I remember going to a TB ward and having conversations with sick people. It’s a holy place, what can happen there?! Where are you going to be treated besides the church? There was no radiation in the churches in the Chernobyl zone, where the radiation was at its peak! I was shocked by one occasion. A forester – a big and powerful man – arrived in Minsk to be ordained in the year of the Chernobyl disaster. That year there was a lot of strawberries, and he brought us some strawberries. I say, “So you’re from there, from that area, right?” He told me, “I make the sign of the cross over all of this! We eat everything – berries and mushrooms. We bless our food, we believe in God.” He said it without a shadow of a doubt. Meanwhile, people were being evacuated from there…

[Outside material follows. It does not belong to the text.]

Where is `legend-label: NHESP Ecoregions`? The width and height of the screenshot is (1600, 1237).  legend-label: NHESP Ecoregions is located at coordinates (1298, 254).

Now there’s a very big panic about the coronavirus, as if there had never been a virus before. There used to be quite a few viruses in the past, and more people died then, not less. Regrettably, that’s the state of affairs now that people are scared. Such is the state of the world.

However, if we are people of faith, we trust God and say that even a hair will not fall from our heads, and if they drink any deadly thing, it shall not hurt them (Mark 16:18).

Unfortunately, our faith is weak. We need to grow stronger in our faith. When we entrust our lives to God, then we have no panic, no fear. You will live as long as you are to, no more no less. How you spend your life is up to you. We don’t look at quantity, we look at quality. For a day in thy courts is better than a thousand (Psalm 84:10) – that is the difference between a believer and an unbeliever. For an unbeliever, the only thing that matters is his earthly life. What does Christ tell us? And if thy right eye offend thee, pluck it out, and cast it from thee: for it is profitable for thee that one of thy members should perish, and not that thy whole body should be cast into hell (See Matthew 5:29). That’s the difference. For us, earthly life is not an end in itself, it is a means. We live this life to learn to live with God…

The more trials, the more sorrows on the way to God, the more the soul clings to its Creator and grows up. This is our way; this is our life. The person who has really found God, understands that the most important thing that has happened in his life is his meeting with God. His life acquires the meaning that does not vanish after his physical death.